PSA Group: From pull over to premium profits

The company’s automotive division saw its profits leap from £817 million in the first half of 2015 to £1.09 billion in the first half of 2016.

Autocar Pro News Desk By Autocar Pro News Desk calendar 28 Jul 2016 Views icon3572 Views Share - Share to Facebook Share to Twitter Share to LinkedIn Share to Whatsapp
Carlos Tavares chairman of managing board and Jean-Baptiste de Chatillon, CFO and member of managing board at the announcement of PSA Group’s H1 results.

Carlos Tavares chairman of managing board and Jean-Baptiste de Chatillon, CFO and member of managing board at the announcement of PSA Group’s H1 results.

It’s not much more than two years since the PSA Group avoided going bust thanks to an investment by Chinese carmaker Dongfeng and the French government.

But today’s financial results show that the car maker is in much better health. The company’s automotive division saw its profits leap from £817 million in the first half of 2015 to £1.09 billion in the first half of 2016.

PSA’s Faurecia components division also saw profits up in the first half of 2016, from £291 million to £411 million.

PSA's automotive profit margin hit a highly impressive 6.8%. That’s not only creeping towards premium territory, it’s also way ahead of Ford and GM’s European operations (the former swung marginally into profit last year and latter is hoping to do the same this year), as well as being well ahead of the Volkswagen brand’s expected margins of around 2%.

There’s also hope for the future, because the PSA Group spent a healthy £789 million on research and development in the first half of this year, so new product development looks relatively healthy.

It wasn’t all plain sailing, however. The Chinese market in the first half of the year was a disaster, with sales across the Peugeot, Citroën and DS brands down from 296,500 units from 368,070. The Middle East and Africa territory wasn’t great either, down from 100,856 to 87,420.

It was the recovery of the European market, that gave the PSA Group’s revival its boost. Sales across the EU are finally back above those at the point of the global credit crunch and recession in 2009.

In the first six months of the year, they were up just short of 7% to 1,459,508 units, with PSA seeing double-digit market growth in Italy and Spain.

Across Europe, Peugeot brand sales were up 8% to 601,000 and Citroën up to by 7.2% to 413,620 units. DS crept forward by less than 1% to 40,942 sales.

Global sales of the 208 hatchback went up from over 166,000 to over 190,000 units. The 2008 crossover also saw another rise in sales to 134,000 in the first six months of the year, which means it could well hit the 270,000 mark across the whole year, making this relatively modest machine one of Peugeot’s biggest hits.
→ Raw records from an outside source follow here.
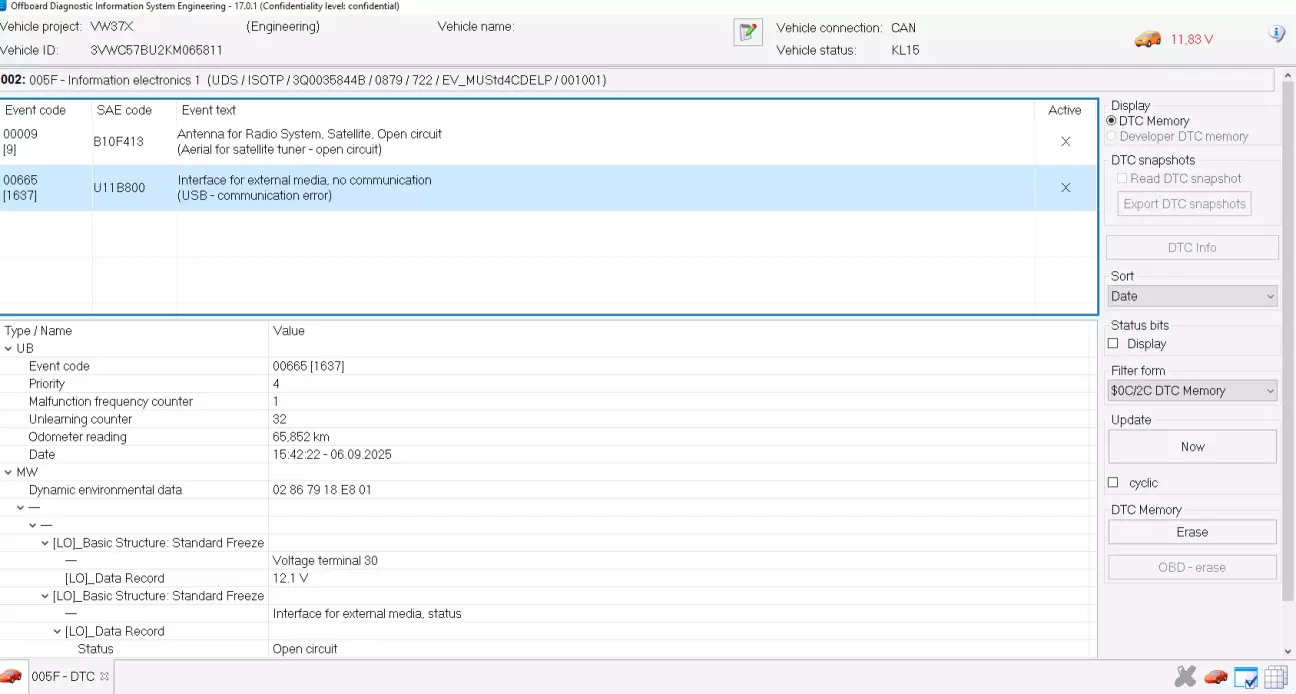The width and height of the screenshot is (1296, 694).
Task: Switch to the 005F - DTC tab
Action: (62, 677)
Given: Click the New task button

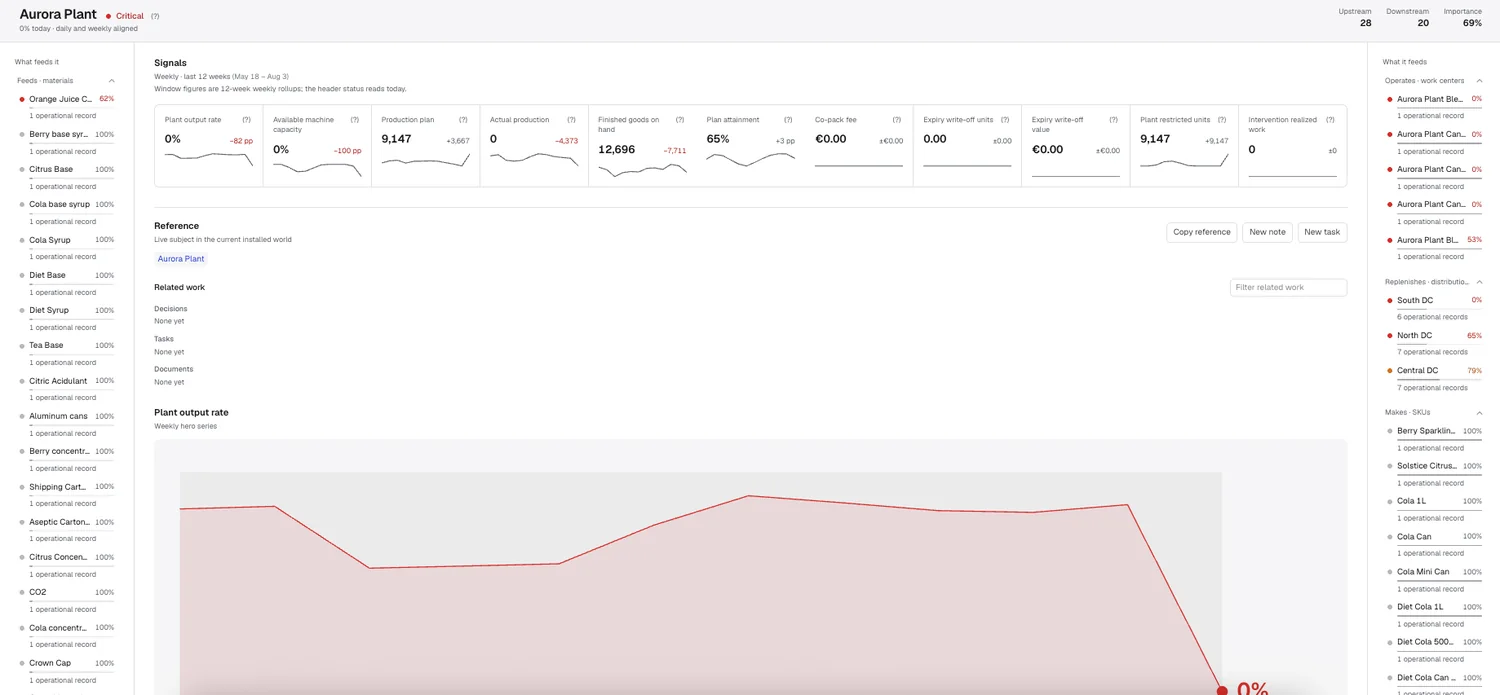Looking at the screenshot, I should tap(1322, 232).
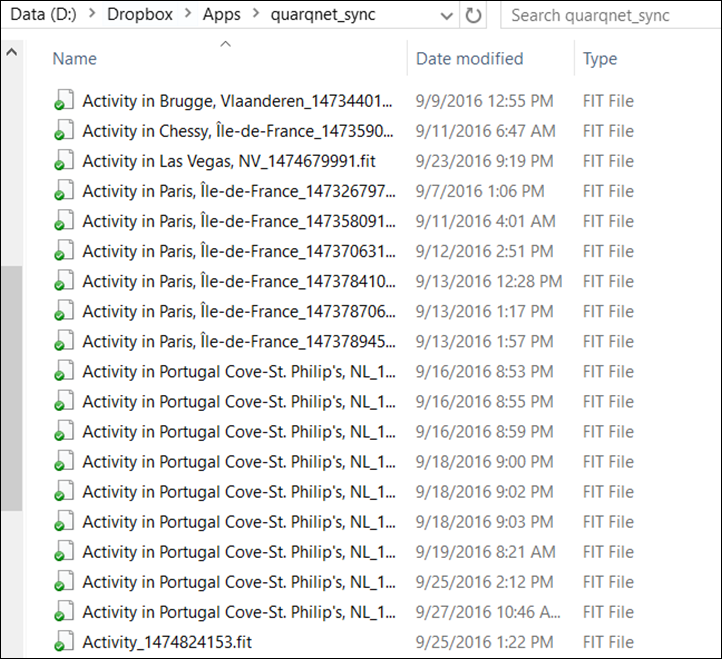Select the Las Vegas, NV file icon
This screenshot has height=659, width=722.
63,161
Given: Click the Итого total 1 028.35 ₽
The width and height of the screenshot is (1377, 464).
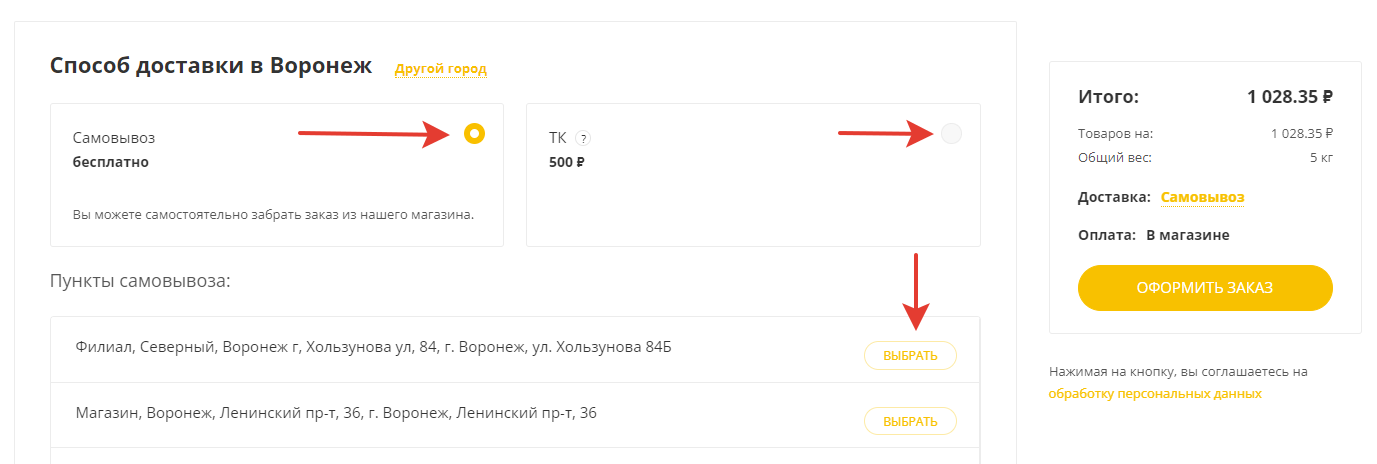Looking at the screenshot, I should [x=1289, y=97].
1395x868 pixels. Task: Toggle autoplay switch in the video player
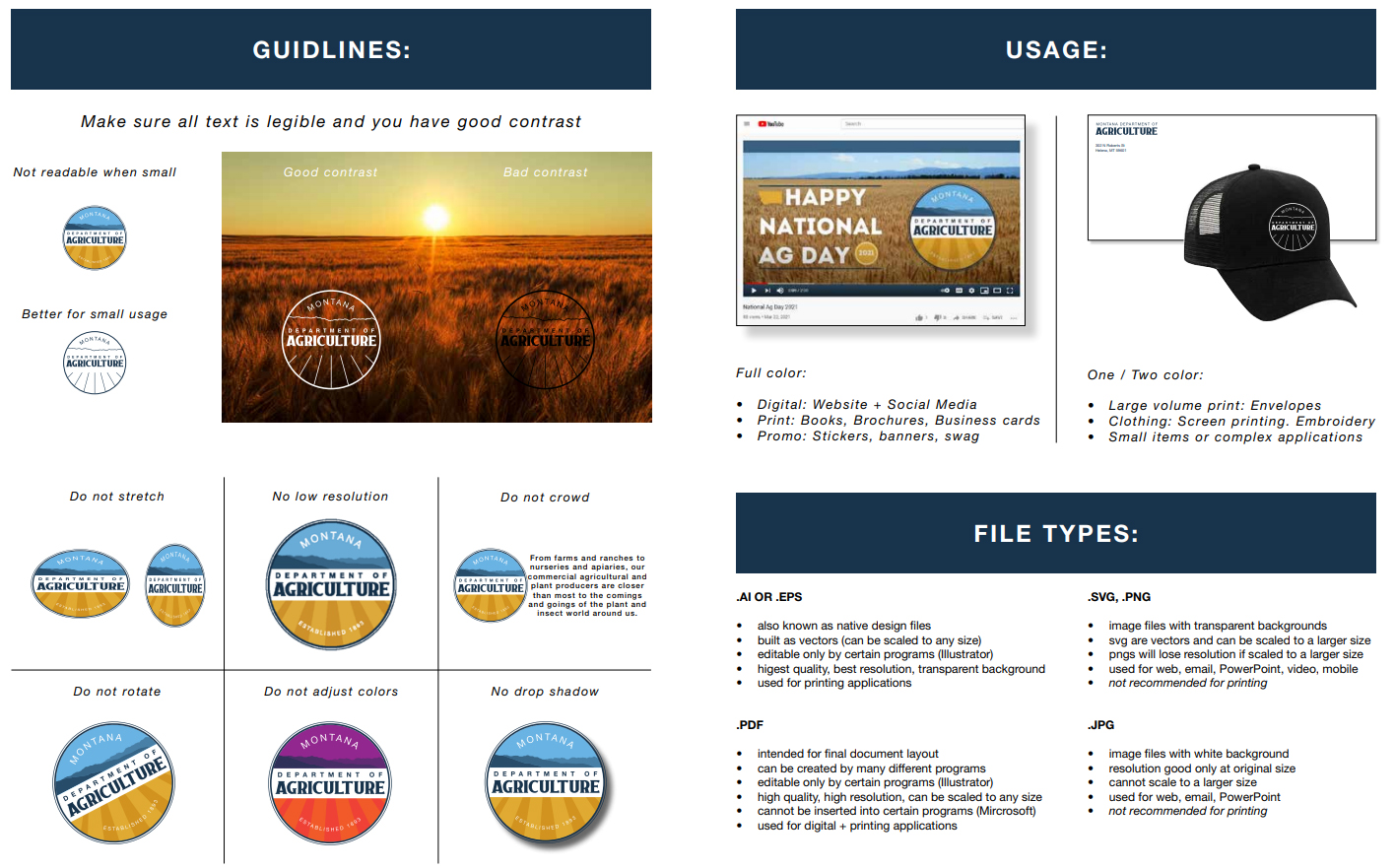[945, 291]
Sales of Citroën’s C3-XR - a kind of C4 hatch-cum-crossover that’s only sold in China - jumped 35% to 38,800 units, accounting for just short of a third of all Citroën China sales, which makes you wonder whether Citroën Europe could do with something similar.

Across the globe, however, Peugeot sales were up just 0.5% and Citroën down by 1% between January and June. Despite this, profits jumped significantly. All of which does seem to suggest the company - especially Peugeot - really is managing to sell European cars at higher prices and higher margins.

This is a good thing because DS’s march as an alternative premium brand is not going that well. Sales in the first half of 2016 slipped slightly to just 51,900 worldwide.

However, the PSA Group remains a relatively small player globally. Take the latest figures from the Volkswagen Group.

Yes, the VW brand has taken a hit in the wake of ‘dieselgate’. VW brand sales were down 1% in a European market that rose nearly 7%, but the whole VW Group was up 3.3% across the Western European market.

And yes, the wider VW Group was down 7.2% in the North American market in the first six months, but that’s not the kind of reaction you’d expect when the company has been pilloried for the best part of a year and has just agreed to pay a $15bn fine in the US for outrageous evasion of clean air laws.

I suppose that’s the advantage of a multi-brand company, though. In the first half of 2016, Audi was up 5.6% globally (953,000 sales), Skoda 4.6% (569,400 sales), Porsche up 3.5% (118,000 sales) and Seat up 0.2% (216,800 sales). Nothing quite succeeds like success.